=== Work to be completed ===
Below are some records; output exactly the lines from the line with "Általános Szerződési Feltételek (473, 2499)" to the line with "Kedvezményeink (267, 2303)", both ends kept, and nothing more.

=== Dataset ===

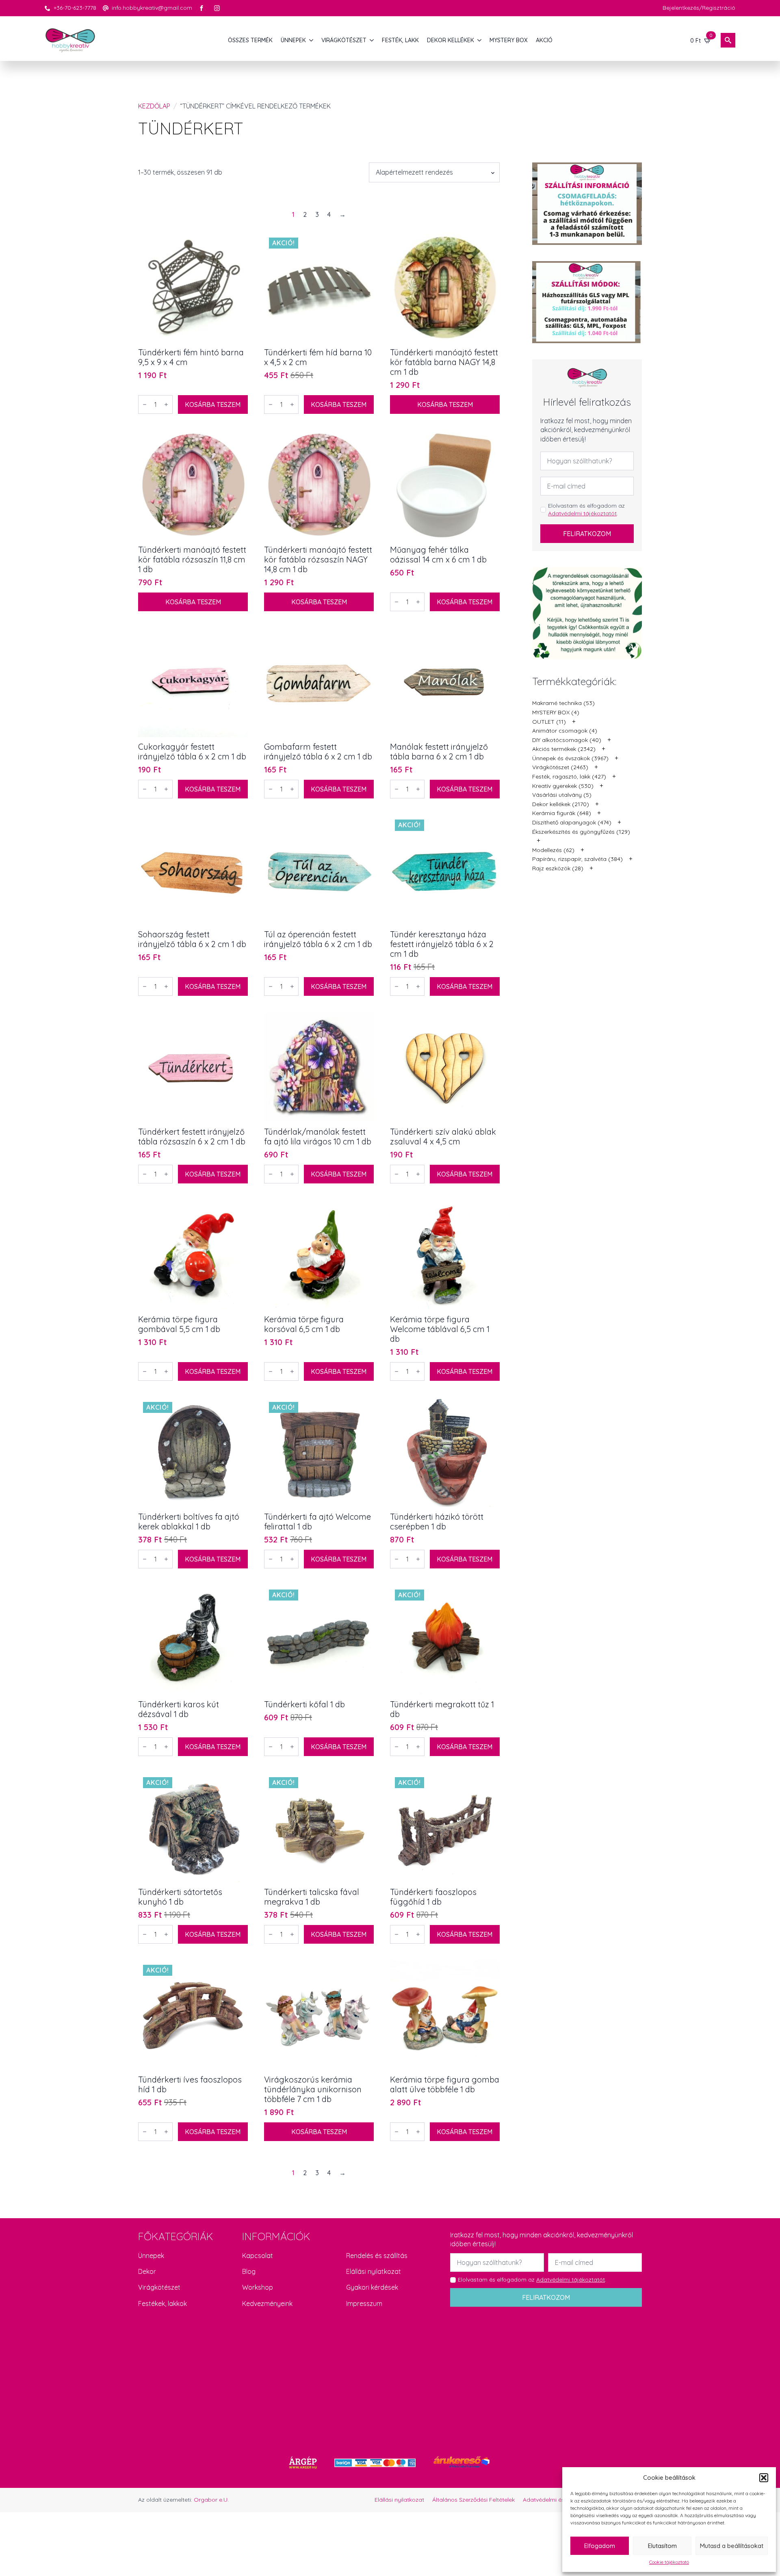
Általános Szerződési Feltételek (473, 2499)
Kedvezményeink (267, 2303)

---

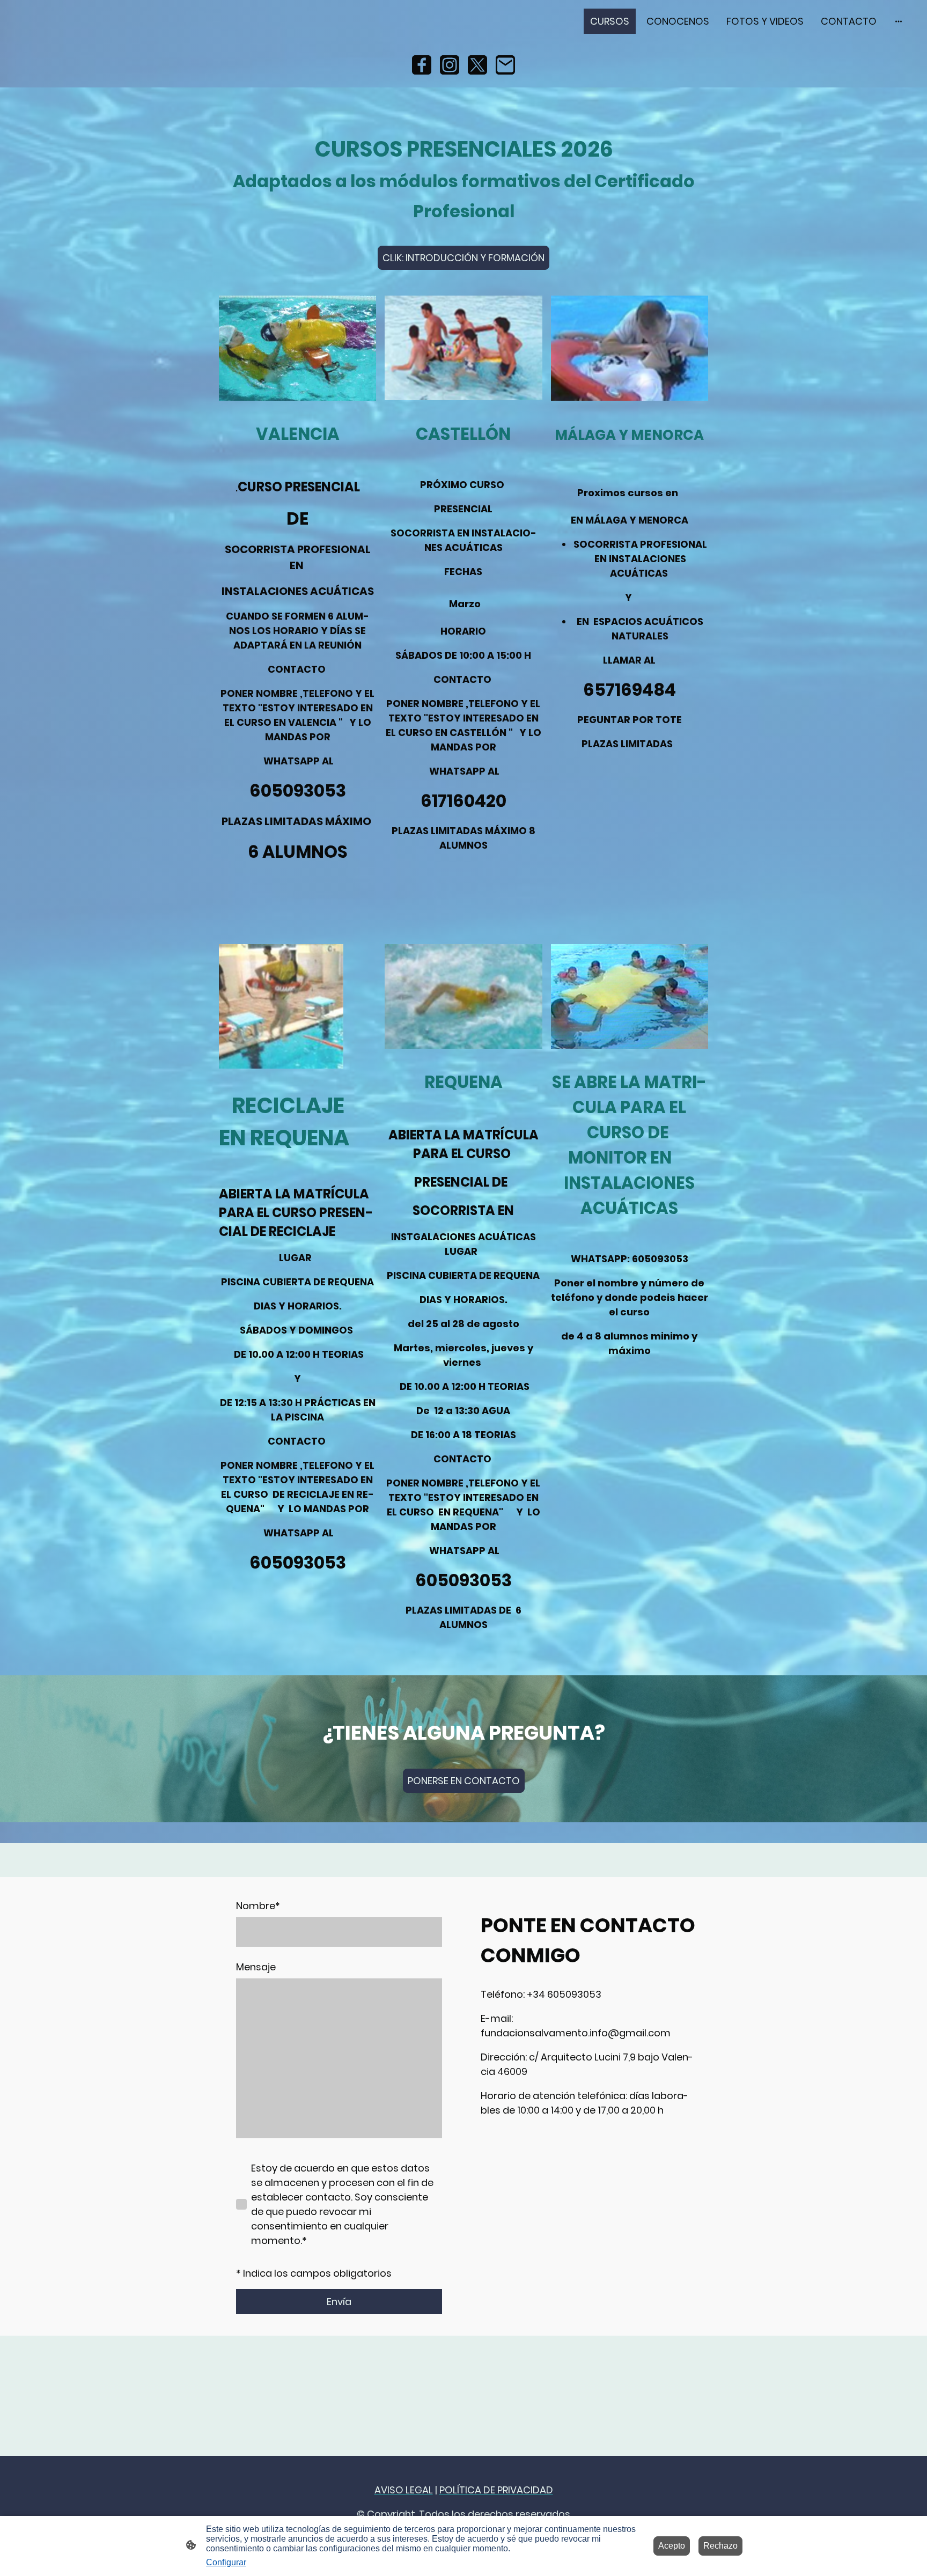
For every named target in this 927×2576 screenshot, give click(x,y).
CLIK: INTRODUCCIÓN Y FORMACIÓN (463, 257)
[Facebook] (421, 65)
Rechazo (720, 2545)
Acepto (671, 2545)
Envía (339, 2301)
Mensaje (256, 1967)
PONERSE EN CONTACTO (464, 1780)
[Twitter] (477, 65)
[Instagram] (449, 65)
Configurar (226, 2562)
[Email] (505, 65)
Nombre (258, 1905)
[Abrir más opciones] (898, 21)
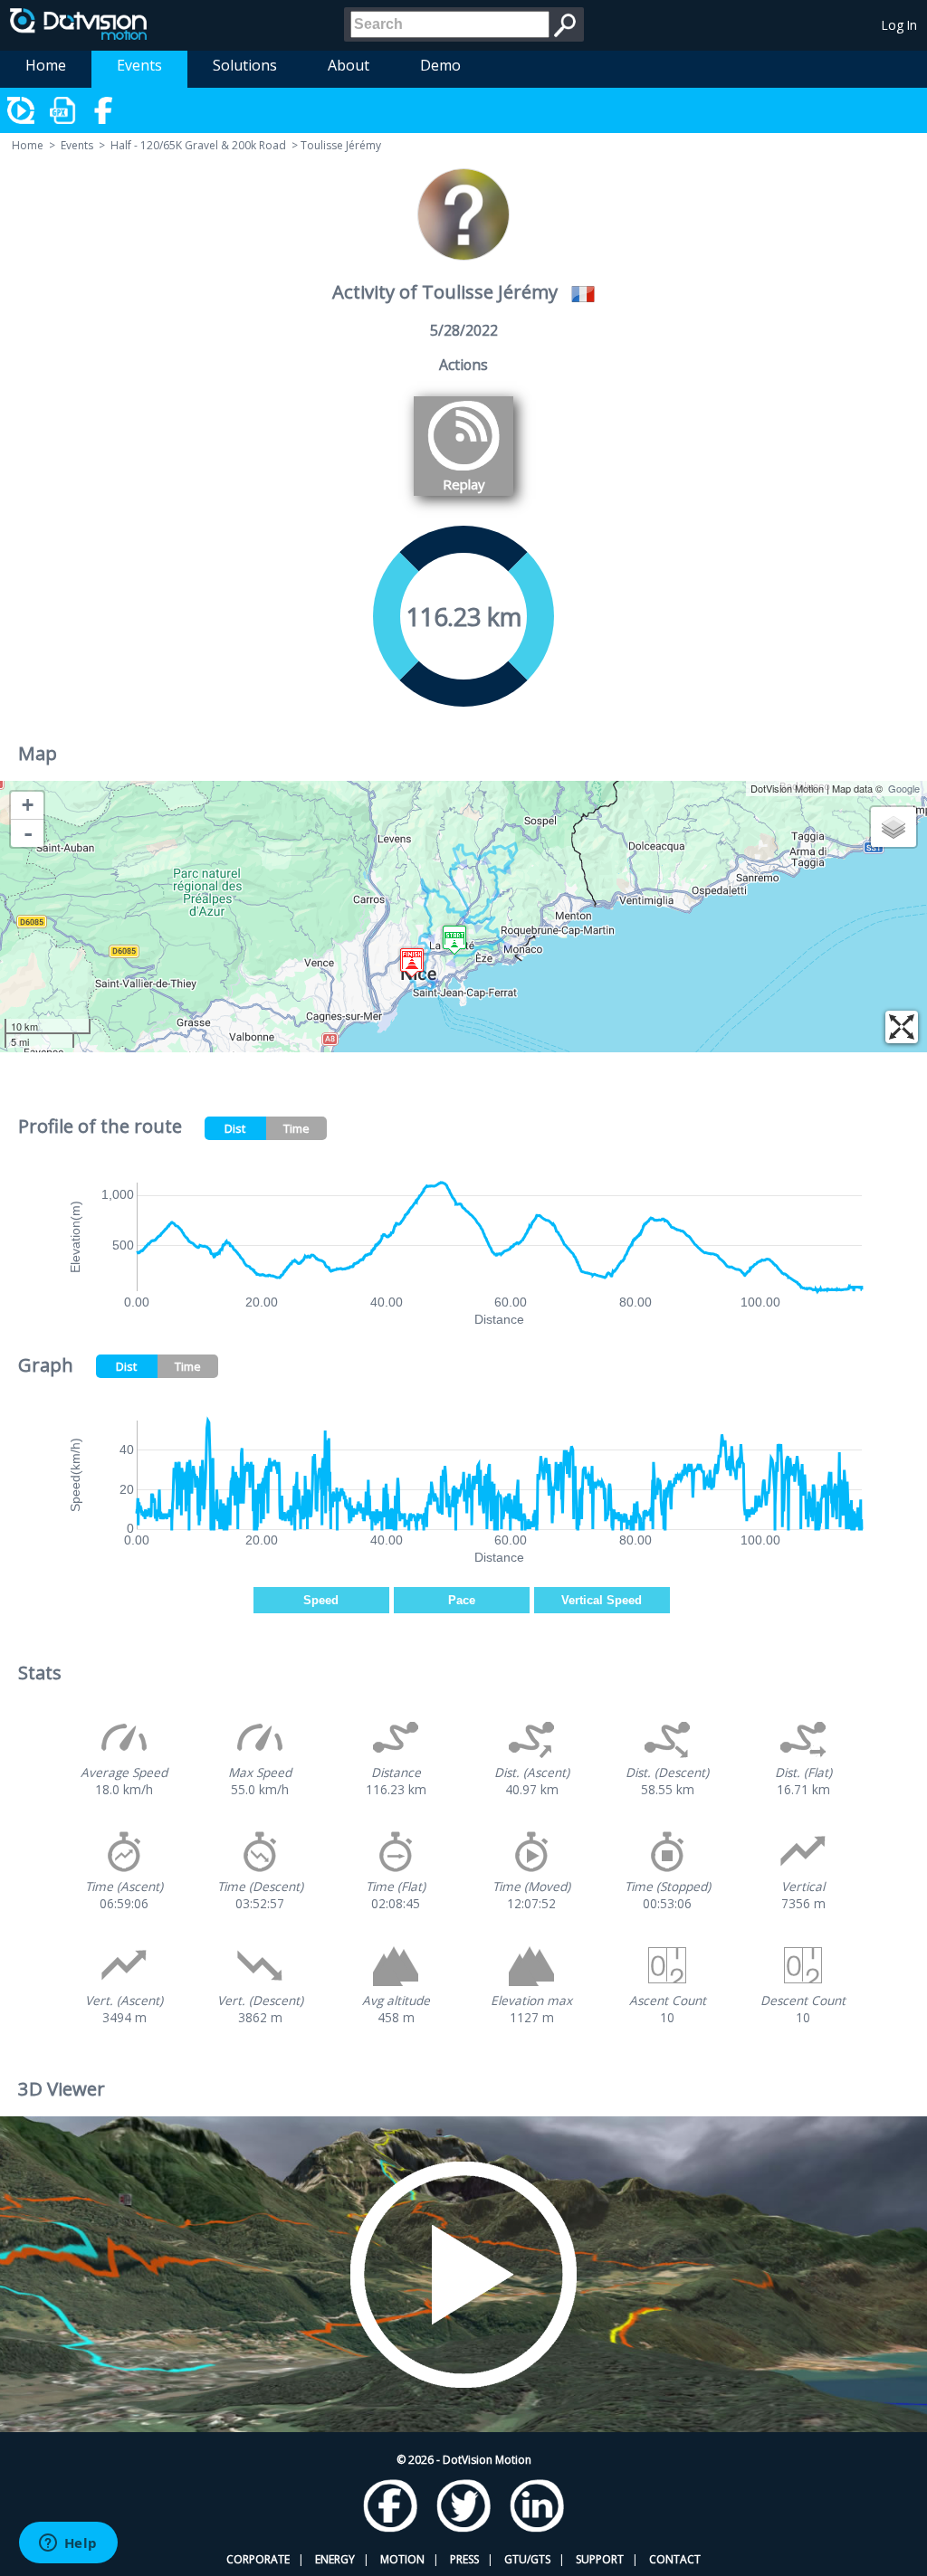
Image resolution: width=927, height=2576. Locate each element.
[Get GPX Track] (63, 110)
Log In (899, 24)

...

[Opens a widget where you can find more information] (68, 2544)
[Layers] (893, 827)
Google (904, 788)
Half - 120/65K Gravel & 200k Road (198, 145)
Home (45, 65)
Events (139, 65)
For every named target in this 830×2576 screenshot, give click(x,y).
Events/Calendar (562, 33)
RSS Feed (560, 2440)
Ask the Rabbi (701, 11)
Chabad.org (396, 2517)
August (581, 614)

=== Expected answer ===
Általános Szerződési Feltételek (473, 2499)
Kedvezményeink (267, 2303)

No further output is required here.